Ruth Duckworth, “Untitled (Wall Sculpture),” 1970, porcelain, 33 3/4″ x 17 1/2″ x 5 1/2″, courtesy of the Estate of Ruth Duckworth and Salon 94/Photo: Estate of Ruth Duckworth
The gallery is packed with sculptures stemming from the earth and peeling from the walls. The range of Duckworth’s tenacity and interest is revealed as each sculpture depicts a new investigation. The perimeter is filled with porcelain, ceramic and stone wall hangings, most remaining untitled, that look like topographic reliefs from other planets or ocean floors. A textural phenomenon tickles the senses, as jagged, cheese-grater surfaces are paired alongside creamy, polished porcelain.
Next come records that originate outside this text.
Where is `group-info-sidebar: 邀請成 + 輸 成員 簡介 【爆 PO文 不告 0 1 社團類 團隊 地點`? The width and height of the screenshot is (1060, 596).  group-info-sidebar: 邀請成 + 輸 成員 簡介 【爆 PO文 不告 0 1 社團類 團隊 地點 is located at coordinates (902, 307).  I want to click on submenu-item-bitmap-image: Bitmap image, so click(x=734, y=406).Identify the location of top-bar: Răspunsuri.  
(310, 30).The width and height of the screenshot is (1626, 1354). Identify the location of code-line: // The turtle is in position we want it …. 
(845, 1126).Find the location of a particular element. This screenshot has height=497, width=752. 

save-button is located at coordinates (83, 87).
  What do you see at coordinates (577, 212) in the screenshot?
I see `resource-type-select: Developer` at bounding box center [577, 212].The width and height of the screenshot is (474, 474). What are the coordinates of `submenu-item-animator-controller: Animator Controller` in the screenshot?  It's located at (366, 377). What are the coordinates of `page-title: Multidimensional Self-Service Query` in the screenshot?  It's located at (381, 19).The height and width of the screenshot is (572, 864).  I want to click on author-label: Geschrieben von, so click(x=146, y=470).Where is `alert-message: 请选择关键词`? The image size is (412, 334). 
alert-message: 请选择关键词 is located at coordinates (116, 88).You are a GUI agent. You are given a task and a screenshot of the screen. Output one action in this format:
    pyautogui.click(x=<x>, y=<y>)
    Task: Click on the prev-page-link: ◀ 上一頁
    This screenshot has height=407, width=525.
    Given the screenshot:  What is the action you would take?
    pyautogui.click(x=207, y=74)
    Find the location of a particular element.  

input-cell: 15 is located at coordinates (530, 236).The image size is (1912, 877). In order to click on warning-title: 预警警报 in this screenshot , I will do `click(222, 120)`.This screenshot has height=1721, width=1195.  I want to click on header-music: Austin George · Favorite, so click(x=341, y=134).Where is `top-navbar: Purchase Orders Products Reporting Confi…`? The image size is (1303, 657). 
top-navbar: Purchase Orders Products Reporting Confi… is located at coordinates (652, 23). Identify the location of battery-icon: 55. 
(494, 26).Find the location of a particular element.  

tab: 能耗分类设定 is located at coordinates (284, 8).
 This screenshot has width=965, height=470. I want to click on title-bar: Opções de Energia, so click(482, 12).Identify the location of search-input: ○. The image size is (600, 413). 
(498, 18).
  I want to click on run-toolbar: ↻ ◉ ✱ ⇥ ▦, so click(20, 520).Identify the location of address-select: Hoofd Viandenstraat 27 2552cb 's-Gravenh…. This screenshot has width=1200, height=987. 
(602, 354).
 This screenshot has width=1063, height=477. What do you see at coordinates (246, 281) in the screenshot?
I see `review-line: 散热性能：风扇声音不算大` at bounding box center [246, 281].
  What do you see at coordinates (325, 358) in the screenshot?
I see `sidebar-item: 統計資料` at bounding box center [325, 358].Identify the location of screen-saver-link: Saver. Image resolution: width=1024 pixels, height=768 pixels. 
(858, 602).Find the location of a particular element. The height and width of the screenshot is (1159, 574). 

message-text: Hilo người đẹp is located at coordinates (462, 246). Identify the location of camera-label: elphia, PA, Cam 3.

One of these untitled wall hangings from 2006 is a lustrous ivory puzzle of eight rectangles made from thin planes of porcelain carefully overlaid to let their delicate curves cast gradient shadows. Bulbous orbs protrude themselves against the folds of the porcelain, like pearls nuzzled in the drapery of an oyster’s walls. These bulbs keep a watchful eye on the viewer as they pace around the exhibition. Another wall hanging from 1970 is a vertical rectangle, rippling like a softly disturbed pond with flat oval slates across these premature waves, replicating stones from the shore resting idle on top of the water’s surface. These sculptures, thirty-six years apart and made similar in material and scale, show the pipeline of motivation that kept Duckworth creating. The curiosity she must have felt in her bones, with enough fervor to generate this prolifically over the course of many decades, is contagious. Suddenly, the tiny mushrooms that populate the grass and the silver pigeons that occupy the Midwestern sky turn from a white noise to a wonder.

Ruth Duckworth, “Untitled,” 2002, porcelain, 4″ x 5-3/4″ x 3 3/16″, courtesy of the Estate of Ruth Duckworth and Salon 94/Photo: Estate of Ruth Duckworth
Displayed together are sublime pieces from the “Cups and Blades” series, with contributions spanning from the mid-1970s to the early 2000s. Each piece introduces a functional dishware thoughtfully interrogated by a thin slice of porcelain. Her piece from 2002 is the purest representation, as its palm-sized cup is pierced by a smooth, scalloped wedge. Another from 1990 plays with the head of a chalice as an orb with a thin slice of porcelain peacock featuring out from itself fills the mouth of the cup. The spherical center to this piece brings the viewer back to the wall hangings as mentioned earlier, and reminds us how invested Duckworth was in studying the expression of porcelain and treating her curiosities as spiritual guides.
“Life as a Unity” offers an environment of playful inquisition and a moment to relish in our natural world. Devoid of pretense or intimidation, Duckworth’s body of work allows viewers to experience creation for creation’s sake and be reminded of the powerful shoestring tied around all who pepper this earth.
“Ruth Duckworth: Life as a Unity” is on view at the Smart Museum of Art on the University of Chicago campus, 5550 South Greenwood through February 4, 2024.